Warner Bros. Discovery now has 94.9 million combined subscribers across its streaming services, led by HBO Max and Discovery+, the company said in its quarterly earnings report Thursday. That’s up from 92.1 million last quarter. Wall Street expected a gain of about 3 million subscribers.
During the company’s earnings call, CEO David Zaslav said the combined streaming service will now launch in spring 2023, ahead of the original summer 2023 schedule. will aggressively attack” the ad-supported streaming market next year.
“We have a unique opportunity to grow our addressable market and drive value, and we intend to act quickly,” he said. “Stay tuned.”
There are “always a large number of people who do not want to pay”, he added.
The plan would be to leverage the company’s large library of TV and movies, with some licensing elsewhere (perhaps non-exclusively) to launch without needing to order new series.
WBD reported a profit of $9.8 billion and a loss of $2.3 billion, missing Wall Street expectations of $10.4 billion in revenue. The significant loss was primarily due to substantial restructuring charges and merger-related impairments.
In particular, a difficult macroeconomic environment hit WBD’s advertising business, which fell about 11% from a year ago. It’s worth noting that WBD doesn’t benefit as much from the political advertising that mostly pours into local or NFL TV stations.
Advertising revenue in the third quarter was $2 billion, while distribution revenue was $5 billion. The company took $1.5 billion in restructuring costs, as well as $2.2 billion in amortization costs.

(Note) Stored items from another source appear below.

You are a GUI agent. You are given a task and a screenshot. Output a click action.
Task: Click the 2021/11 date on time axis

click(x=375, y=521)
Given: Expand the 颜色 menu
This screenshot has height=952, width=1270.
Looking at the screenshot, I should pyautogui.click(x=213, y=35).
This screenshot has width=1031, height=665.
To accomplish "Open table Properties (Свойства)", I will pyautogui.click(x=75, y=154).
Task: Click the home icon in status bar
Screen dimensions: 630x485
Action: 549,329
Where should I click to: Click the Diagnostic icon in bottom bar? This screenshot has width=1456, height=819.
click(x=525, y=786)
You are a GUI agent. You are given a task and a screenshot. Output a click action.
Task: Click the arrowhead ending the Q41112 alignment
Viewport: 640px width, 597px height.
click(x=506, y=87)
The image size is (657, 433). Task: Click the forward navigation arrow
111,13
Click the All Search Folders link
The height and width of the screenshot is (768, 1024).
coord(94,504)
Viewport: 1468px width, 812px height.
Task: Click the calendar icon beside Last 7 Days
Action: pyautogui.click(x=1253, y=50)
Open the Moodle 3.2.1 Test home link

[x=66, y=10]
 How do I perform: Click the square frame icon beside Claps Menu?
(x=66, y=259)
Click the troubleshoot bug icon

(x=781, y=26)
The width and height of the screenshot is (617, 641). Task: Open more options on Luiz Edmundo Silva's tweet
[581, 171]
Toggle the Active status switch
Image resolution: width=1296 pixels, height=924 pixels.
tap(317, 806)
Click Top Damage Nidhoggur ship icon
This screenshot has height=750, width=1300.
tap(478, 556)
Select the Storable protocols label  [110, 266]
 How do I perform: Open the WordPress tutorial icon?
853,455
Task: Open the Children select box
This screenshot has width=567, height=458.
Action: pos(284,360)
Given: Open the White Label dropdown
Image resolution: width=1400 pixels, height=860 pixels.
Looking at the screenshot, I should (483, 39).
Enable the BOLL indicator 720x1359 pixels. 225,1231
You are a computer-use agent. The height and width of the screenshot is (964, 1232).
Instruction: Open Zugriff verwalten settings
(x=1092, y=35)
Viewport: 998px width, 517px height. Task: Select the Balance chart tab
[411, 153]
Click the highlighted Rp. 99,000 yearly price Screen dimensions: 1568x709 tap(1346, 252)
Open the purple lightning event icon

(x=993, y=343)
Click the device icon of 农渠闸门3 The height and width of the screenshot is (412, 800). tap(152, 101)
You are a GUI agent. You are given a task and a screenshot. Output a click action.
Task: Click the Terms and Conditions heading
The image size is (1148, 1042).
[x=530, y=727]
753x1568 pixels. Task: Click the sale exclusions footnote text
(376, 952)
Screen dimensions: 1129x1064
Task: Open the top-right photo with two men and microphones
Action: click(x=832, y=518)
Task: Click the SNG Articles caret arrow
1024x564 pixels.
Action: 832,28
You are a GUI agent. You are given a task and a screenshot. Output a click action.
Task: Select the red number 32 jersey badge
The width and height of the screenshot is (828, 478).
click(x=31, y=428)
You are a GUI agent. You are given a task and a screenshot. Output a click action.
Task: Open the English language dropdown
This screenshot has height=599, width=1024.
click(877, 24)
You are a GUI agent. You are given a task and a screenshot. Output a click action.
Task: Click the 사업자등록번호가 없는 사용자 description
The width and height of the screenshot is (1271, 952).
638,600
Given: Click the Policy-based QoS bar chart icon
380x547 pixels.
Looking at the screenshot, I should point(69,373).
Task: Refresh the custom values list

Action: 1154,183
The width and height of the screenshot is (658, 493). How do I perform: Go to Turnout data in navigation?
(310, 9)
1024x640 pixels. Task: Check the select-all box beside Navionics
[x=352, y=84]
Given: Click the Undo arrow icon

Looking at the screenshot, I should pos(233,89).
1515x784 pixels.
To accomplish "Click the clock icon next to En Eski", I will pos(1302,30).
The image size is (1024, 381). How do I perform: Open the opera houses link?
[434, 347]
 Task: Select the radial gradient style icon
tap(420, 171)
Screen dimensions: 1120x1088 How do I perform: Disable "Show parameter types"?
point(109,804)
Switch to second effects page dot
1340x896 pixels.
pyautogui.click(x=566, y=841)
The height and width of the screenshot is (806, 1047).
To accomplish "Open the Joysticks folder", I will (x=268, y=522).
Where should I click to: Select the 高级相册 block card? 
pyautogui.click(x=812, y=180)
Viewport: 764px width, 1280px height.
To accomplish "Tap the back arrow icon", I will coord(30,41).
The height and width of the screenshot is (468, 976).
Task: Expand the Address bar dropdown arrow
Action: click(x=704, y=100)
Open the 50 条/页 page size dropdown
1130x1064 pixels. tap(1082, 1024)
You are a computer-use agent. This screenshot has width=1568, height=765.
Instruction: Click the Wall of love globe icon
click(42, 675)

At the company’s studios, revenue was $3.1 billion, down 5% from a year ago due to lower theatrical releases and lower revenues home entertainment. This was partly offset by lower operating expenses.
Merger costs also impacted WBD’s bottom line, with EPS of $0.95 also missing Wall Street estimates. The company warned last month that it expects to see total restructuring costs of up to $4.3 billion, due to content-related impairments, as well as layoffs and restructuring charges.
“A significant amount of change is needed,” Zaslav said on the call. “In fact, we see this as a significant opportunity, one that we’ve taken wholeheartedly. To look inside each of our businesses and really determine what works and what doesn’t.
However, the company has increased its expected merger-related cost synergies.
“We are reimagining and transforming the organization for the future while creating company-wide synergy, increasing our goal to at least $3.5 billion, and making significant progress on our combined DTC product. “, Zaslav said in a statement. “While we still have a lot of work to do and there are still tough decisions to be made, we are totally convinced of the opportunity ahead.”
Zaslav also spoke about the recent hires of DC Studios chiefs James Gunn and Peter Safran, saying that for them leading the division “is a passion project, not just a job”, and that they have “a vision and a powerful plans that will drive a more unified and creative approach.
And when it comes to content, Zaslav explained the company’s plans for linear TV, where he said network heads want to be profitable and not spend a lot of money on shows that are beaten by reruns. of The Big Bang Theoryand the decision to remove and cancel content from the company’s streaming platforms and networks.
“We didn’t remove a show from a platform that would help us in any way,” he said, adding that they wanted to “replace those shows with content that has a chance of ‘be more successful and have a larger audience’.
And he pointed to the desire to lean into franchises, citing DC Comics, The Lord of the Rings movies, and the Harry Potter franchises as potential growth poles.